- GIVEN INFORMATION

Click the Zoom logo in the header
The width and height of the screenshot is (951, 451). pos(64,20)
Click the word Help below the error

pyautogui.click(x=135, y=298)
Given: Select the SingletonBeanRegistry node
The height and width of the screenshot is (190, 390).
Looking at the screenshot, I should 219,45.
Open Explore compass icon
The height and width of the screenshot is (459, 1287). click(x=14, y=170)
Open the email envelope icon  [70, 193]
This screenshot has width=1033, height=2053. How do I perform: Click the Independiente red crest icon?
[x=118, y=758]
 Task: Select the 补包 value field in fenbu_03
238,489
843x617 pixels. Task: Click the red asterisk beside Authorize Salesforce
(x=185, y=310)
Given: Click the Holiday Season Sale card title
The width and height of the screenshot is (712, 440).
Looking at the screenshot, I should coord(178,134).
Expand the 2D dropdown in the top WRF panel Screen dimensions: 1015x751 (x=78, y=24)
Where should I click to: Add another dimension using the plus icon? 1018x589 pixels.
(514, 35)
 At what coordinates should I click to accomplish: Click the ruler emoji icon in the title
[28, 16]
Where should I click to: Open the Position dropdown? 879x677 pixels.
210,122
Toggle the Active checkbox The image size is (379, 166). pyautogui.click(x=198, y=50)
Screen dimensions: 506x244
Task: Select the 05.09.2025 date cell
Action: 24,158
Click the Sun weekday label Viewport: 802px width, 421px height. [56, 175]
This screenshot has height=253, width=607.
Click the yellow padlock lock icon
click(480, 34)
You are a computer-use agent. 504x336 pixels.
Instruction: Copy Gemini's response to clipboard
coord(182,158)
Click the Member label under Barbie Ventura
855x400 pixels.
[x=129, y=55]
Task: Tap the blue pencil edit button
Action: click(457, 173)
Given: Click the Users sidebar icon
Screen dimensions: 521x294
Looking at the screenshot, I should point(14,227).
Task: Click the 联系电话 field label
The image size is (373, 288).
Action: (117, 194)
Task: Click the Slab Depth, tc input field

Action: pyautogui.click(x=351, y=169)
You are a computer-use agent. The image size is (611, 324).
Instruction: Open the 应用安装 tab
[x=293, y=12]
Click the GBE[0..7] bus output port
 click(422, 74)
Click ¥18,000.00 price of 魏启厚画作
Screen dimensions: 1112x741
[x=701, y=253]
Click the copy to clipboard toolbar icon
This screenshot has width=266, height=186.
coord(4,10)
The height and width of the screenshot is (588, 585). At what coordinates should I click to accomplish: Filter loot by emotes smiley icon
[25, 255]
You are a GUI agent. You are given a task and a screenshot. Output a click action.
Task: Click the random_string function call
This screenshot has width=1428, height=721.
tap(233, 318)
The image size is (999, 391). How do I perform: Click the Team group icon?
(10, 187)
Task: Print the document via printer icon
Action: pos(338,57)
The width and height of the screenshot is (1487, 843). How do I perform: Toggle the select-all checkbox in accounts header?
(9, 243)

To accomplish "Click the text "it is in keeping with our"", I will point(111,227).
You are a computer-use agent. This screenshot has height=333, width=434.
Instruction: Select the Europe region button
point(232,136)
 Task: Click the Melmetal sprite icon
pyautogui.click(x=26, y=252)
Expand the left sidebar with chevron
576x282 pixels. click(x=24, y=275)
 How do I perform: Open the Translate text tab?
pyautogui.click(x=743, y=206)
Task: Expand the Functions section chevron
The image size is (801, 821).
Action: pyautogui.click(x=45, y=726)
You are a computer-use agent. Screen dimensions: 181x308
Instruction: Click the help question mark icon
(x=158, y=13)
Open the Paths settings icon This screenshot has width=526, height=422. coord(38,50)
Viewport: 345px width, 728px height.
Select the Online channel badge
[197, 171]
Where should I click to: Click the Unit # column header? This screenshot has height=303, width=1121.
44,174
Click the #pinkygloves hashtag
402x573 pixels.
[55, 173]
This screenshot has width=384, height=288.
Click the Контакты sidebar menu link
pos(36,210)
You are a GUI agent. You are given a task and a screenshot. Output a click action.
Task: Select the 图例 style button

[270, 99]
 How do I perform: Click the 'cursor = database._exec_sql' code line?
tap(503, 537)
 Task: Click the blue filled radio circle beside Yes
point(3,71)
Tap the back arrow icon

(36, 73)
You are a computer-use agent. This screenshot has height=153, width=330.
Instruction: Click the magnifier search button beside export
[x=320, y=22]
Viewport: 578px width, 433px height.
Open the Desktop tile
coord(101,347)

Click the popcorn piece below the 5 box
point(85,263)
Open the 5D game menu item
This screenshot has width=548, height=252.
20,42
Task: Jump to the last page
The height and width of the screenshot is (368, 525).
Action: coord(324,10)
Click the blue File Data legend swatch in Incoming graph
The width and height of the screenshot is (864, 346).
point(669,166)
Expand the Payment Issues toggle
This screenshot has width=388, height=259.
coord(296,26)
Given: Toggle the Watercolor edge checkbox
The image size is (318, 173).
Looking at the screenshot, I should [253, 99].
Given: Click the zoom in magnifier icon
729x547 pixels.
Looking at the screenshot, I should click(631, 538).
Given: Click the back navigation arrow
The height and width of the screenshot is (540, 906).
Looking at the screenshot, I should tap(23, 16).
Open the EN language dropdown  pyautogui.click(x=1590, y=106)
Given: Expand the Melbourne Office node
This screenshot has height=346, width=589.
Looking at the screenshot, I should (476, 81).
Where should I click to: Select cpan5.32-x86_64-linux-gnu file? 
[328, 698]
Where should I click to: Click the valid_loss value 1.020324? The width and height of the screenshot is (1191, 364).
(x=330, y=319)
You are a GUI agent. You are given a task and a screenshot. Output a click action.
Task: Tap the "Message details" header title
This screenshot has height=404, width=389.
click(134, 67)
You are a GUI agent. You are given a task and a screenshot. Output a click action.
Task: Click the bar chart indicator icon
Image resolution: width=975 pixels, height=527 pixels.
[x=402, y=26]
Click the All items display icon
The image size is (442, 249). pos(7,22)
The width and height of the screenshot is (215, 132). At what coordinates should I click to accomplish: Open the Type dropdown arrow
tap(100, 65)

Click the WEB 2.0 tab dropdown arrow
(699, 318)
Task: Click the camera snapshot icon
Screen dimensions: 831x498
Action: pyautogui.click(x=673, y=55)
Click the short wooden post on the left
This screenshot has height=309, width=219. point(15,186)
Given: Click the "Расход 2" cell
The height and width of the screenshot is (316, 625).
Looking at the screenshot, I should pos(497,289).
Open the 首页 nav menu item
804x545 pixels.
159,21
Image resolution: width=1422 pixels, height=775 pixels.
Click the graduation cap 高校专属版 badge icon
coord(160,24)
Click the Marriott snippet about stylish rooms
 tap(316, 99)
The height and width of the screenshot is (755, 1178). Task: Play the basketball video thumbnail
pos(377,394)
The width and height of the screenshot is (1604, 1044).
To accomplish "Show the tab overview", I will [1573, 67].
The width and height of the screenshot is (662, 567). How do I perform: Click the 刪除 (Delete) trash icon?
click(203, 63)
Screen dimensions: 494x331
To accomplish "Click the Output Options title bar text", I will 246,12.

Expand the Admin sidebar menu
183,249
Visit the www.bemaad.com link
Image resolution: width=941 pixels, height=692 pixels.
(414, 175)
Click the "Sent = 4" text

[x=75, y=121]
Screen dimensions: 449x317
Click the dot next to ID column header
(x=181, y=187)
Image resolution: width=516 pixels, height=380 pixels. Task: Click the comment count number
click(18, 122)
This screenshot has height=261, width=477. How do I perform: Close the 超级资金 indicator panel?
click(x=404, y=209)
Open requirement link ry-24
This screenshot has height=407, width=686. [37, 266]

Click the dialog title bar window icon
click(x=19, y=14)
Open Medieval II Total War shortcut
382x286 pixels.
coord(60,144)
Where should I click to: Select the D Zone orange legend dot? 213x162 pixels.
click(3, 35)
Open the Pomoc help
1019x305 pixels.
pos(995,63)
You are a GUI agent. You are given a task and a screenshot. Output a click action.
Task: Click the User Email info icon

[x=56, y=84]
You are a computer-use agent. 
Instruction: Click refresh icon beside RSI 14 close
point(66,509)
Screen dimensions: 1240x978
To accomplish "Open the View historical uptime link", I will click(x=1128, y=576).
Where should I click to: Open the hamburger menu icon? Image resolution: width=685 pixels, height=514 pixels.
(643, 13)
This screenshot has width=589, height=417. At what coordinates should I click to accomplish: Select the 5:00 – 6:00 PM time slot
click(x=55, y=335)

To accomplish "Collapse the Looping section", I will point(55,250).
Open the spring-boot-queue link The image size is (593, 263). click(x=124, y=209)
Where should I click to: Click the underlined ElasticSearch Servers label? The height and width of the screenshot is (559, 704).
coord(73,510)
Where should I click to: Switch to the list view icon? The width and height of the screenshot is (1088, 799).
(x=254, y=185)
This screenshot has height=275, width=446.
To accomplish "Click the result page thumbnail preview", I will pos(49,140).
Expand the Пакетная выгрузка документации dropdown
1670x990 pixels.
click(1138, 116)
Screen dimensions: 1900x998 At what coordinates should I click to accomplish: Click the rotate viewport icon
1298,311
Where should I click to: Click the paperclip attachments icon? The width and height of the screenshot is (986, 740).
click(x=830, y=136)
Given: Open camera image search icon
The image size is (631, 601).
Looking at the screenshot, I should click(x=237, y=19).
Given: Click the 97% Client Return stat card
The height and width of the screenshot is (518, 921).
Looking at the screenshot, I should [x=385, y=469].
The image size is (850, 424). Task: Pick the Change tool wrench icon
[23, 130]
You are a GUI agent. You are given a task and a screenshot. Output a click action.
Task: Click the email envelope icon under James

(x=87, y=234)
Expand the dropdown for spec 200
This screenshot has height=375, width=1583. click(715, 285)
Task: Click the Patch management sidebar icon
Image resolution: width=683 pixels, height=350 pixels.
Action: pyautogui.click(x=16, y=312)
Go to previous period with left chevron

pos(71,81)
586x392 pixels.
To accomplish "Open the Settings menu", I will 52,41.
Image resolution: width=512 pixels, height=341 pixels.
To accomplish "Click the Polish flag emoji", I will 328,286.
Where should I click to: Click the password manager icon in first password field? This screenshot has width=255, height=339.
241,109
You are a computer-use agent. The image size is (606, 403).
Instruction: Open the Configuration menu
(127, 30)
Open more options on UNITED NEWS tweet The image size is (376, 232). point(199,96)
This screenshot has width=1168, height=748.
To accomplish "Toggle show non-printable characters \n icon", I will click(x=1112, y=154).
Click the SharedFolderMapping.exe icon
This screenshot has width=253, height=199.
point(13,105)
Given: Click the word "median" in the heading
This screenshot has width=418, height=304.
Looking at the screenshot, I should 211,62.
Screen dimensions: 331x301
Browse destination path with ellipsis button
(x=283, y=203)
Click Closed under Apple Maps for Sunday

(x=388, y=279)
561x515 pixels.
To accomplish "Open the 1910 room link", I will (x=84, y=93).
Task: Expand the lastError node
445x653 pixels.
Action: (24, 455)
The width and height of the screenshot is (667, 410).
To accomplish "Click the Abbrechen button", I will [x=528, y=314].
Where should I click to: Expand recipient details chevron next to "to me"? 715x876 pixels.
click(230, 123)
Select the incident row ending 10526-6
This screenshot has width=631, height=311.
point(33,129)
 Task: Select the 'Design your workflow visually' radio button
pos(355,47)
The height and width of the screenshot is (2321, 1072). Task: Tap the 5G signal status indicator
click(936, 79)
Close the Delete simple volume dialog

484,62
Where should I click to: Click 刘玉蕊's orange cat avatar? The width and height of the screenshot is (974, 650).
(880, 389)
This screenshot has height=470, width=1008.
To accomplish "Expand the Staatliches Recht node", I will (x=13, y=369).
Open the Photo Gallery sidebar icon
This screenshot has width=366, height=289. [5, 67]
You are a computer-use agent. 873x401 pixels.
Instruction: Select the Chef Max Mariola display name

- EXERCISE PROMPT
Filter the records above for lines containing the word "card", and copy those lines.

- WRITTEN ANSWER
Given: Click the Holiday Season Sale card title
Given: Click the 97% Client Return stat card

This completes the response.